Task goal: Find each line in the entries below that contains the word "menu" and copy every such line.

══ Given entries

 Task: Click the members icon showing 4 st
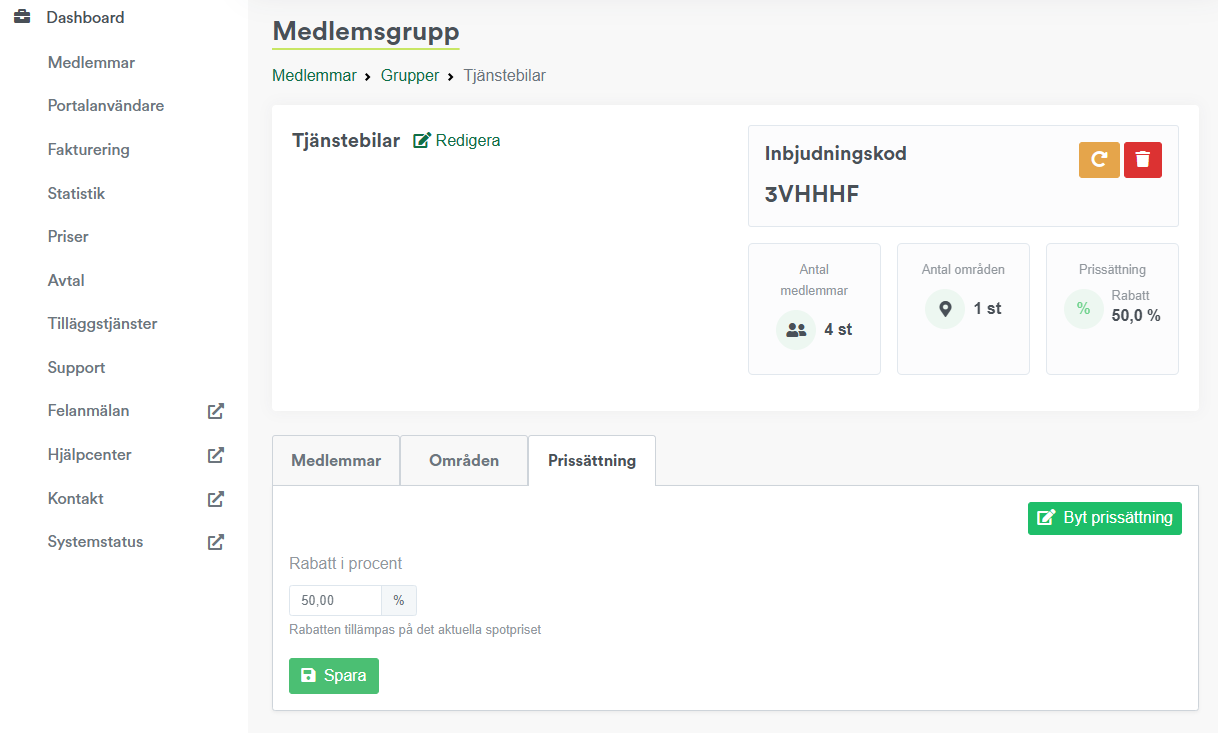click(796, 330)
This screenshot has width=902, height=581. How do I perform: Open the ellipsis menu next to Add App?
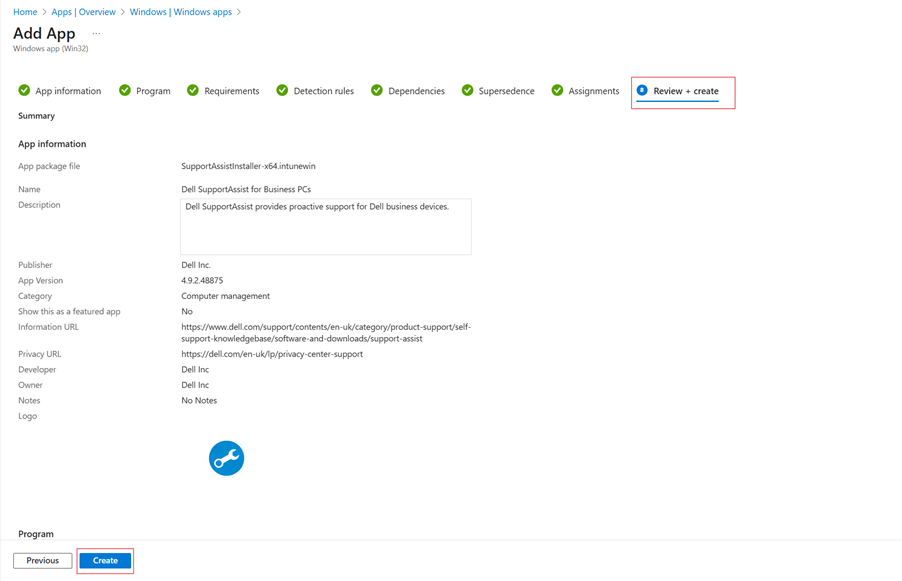97,33
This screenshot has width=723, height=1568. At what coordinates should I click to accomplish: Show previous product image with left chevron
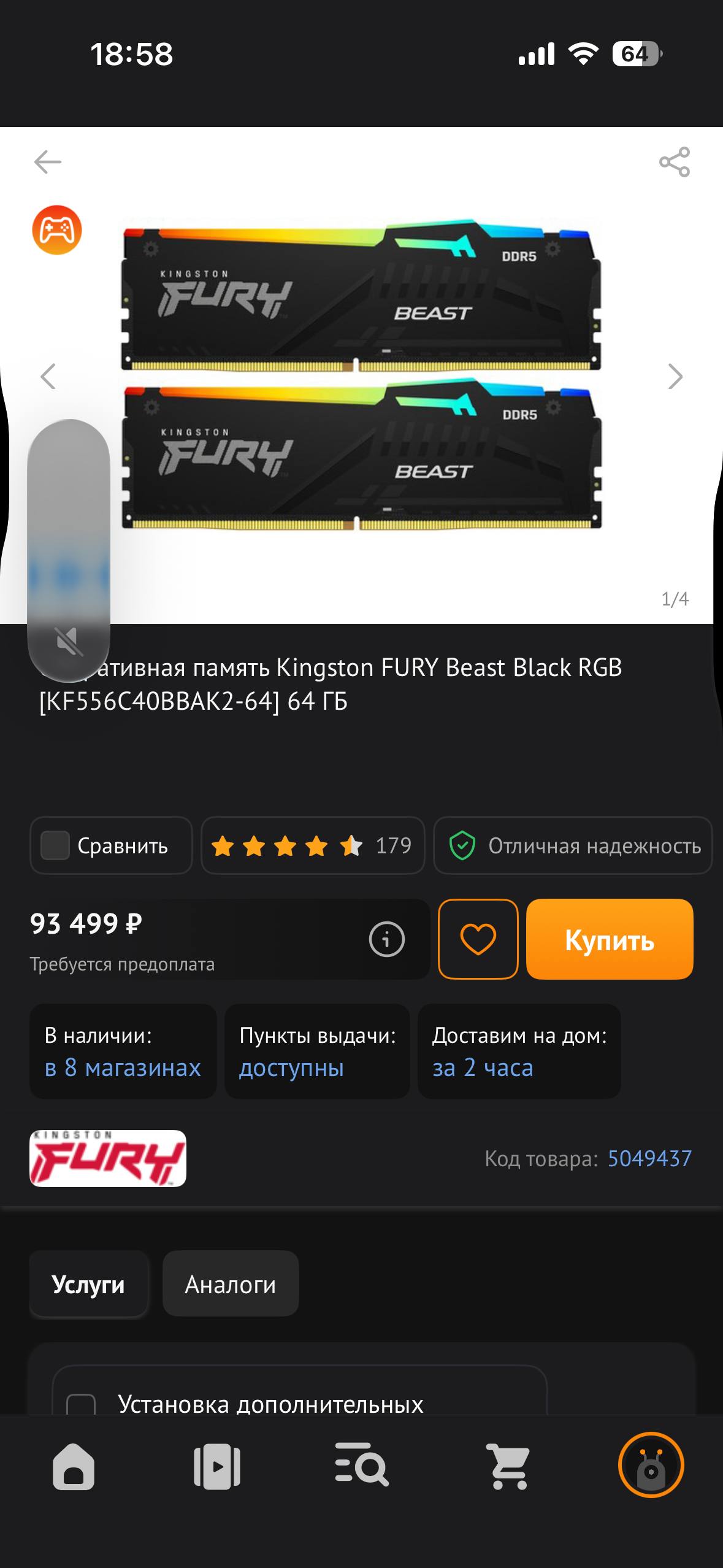[48, 377]
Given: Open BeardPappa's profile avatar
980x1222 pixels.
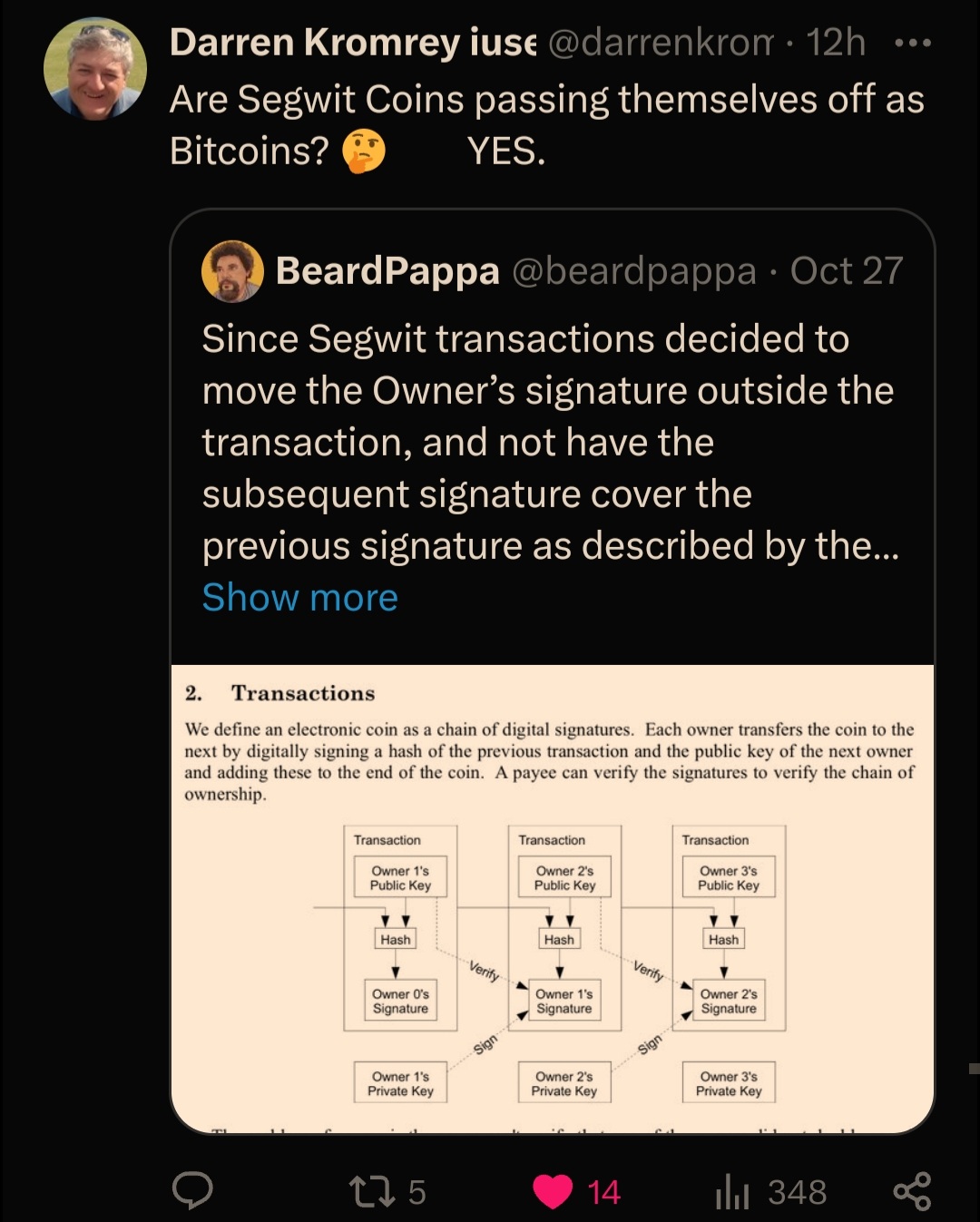Looking at the screenshot, I should click(x=232, y=271).
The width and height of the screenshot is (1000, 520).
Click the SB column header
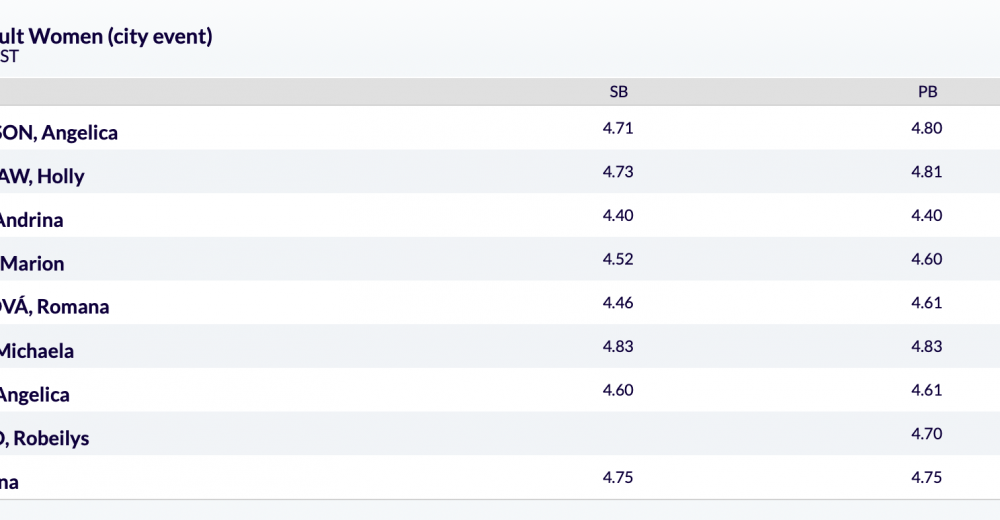[619, 92]
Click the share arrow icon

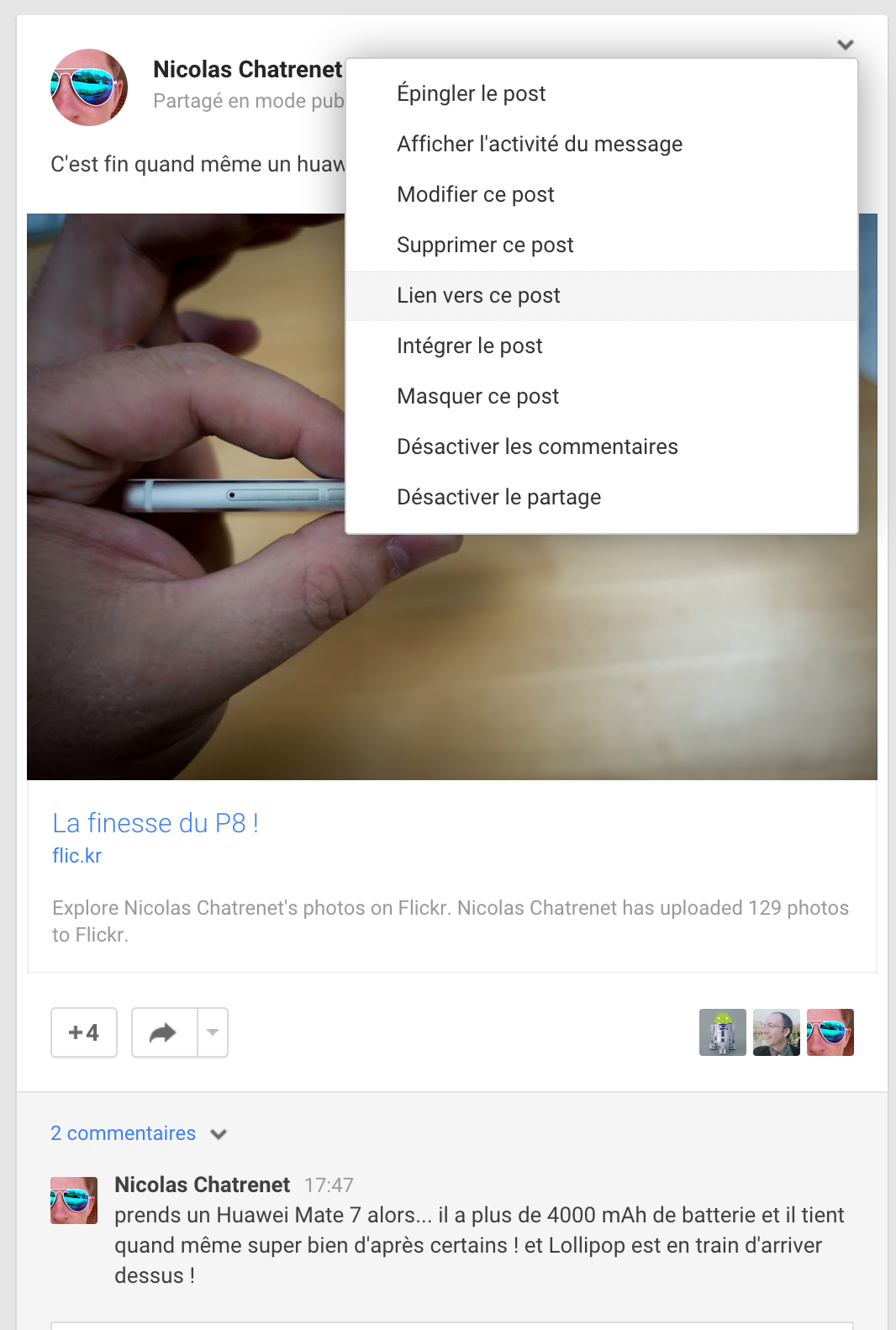pyautogui.click(x=164, y=1032)

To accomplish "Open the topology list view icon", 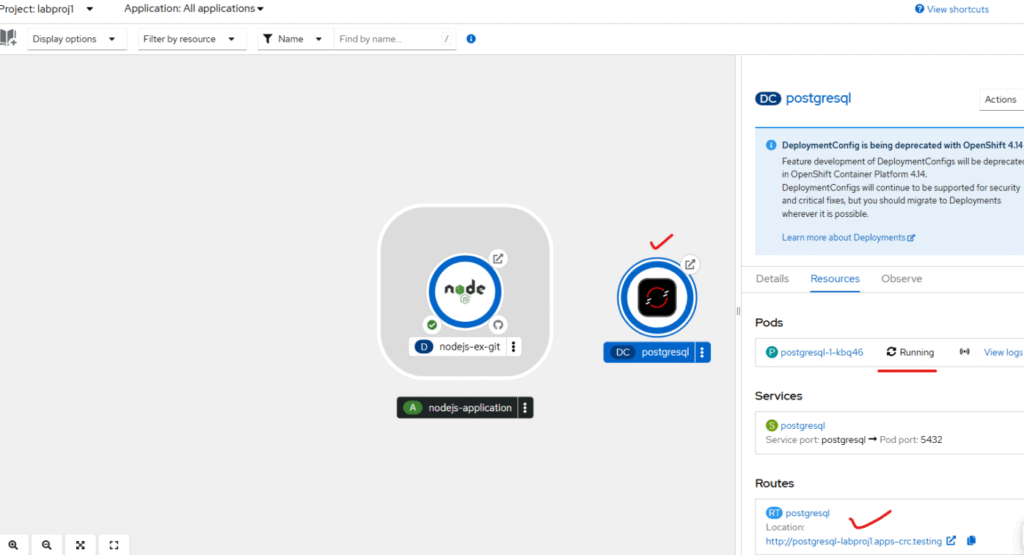I will pyautogui.click(x=9, y=38).
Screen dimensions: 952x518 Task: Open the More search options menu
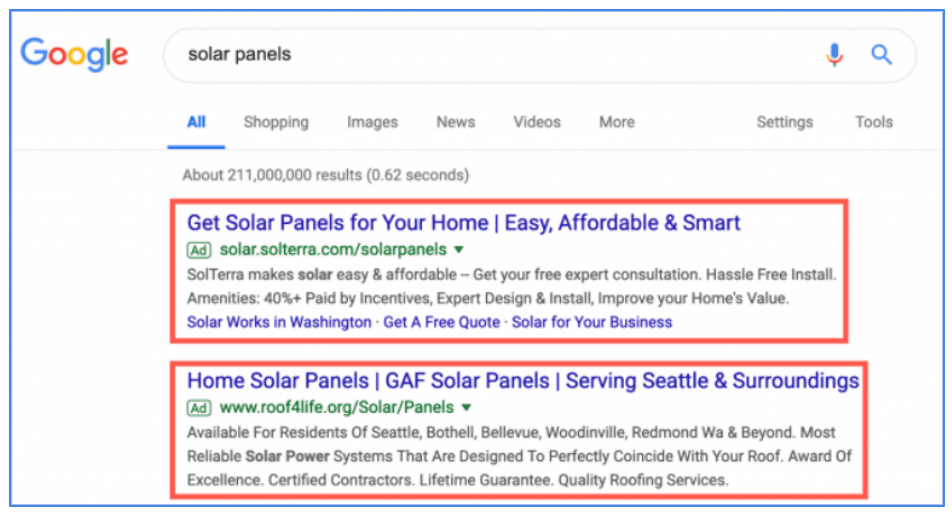click(616, 122)
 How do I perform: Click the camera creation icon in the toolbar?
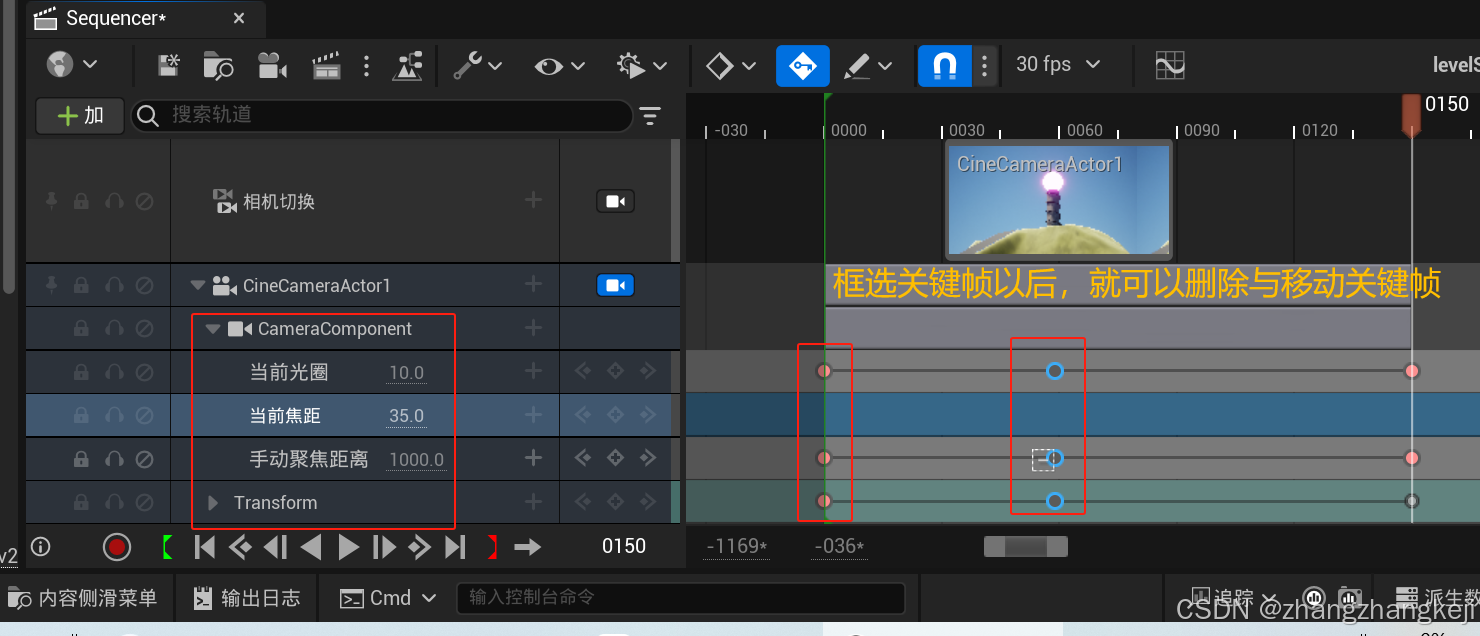click(x=272, y=65)
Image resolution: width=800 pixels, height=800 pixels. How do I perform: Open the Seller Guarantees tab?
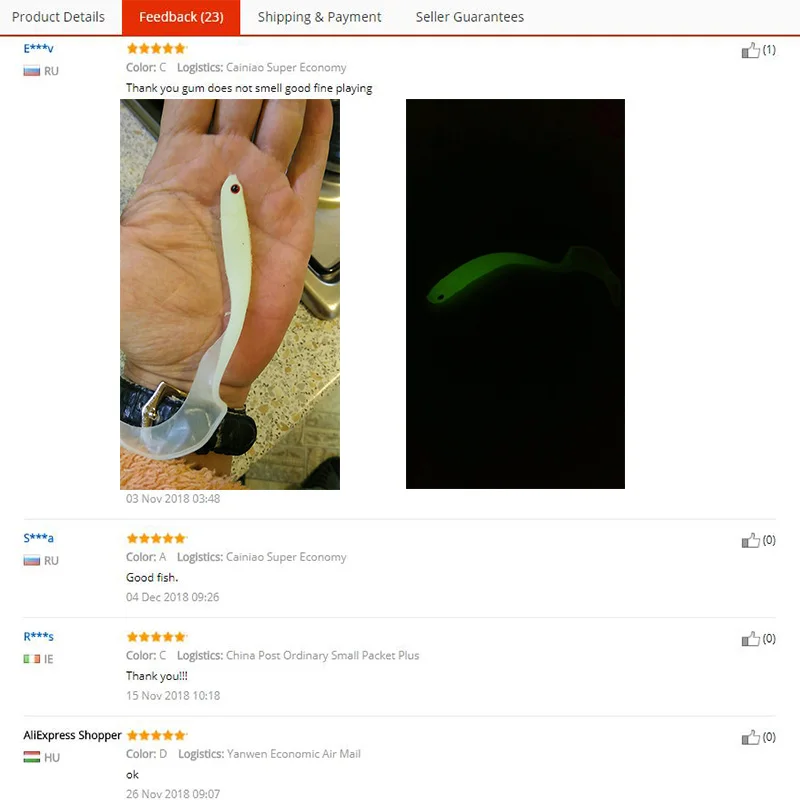[469, 17]
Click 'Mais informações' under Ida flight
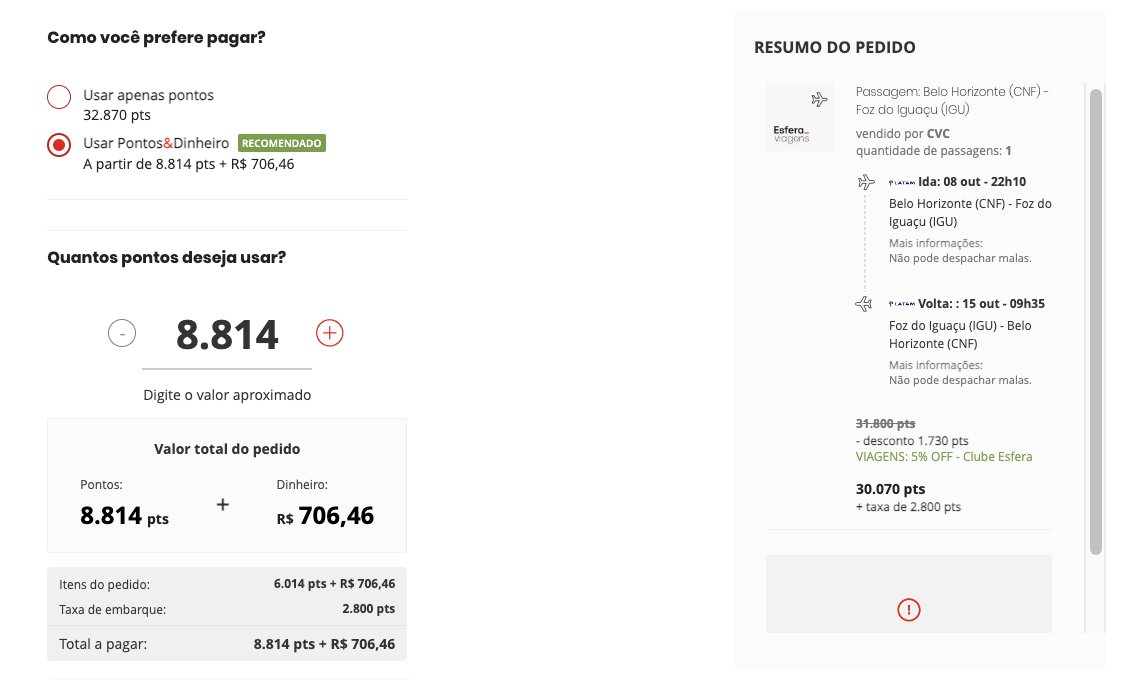This screenshot has height=680, width=1132. pos(936,243)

════

Solution:
This screenshot has width=902, height=581. How do I perform: Open the ellipsis menu next to Add App?
Screen dimensions: 952x518 Task: Open the More search options menu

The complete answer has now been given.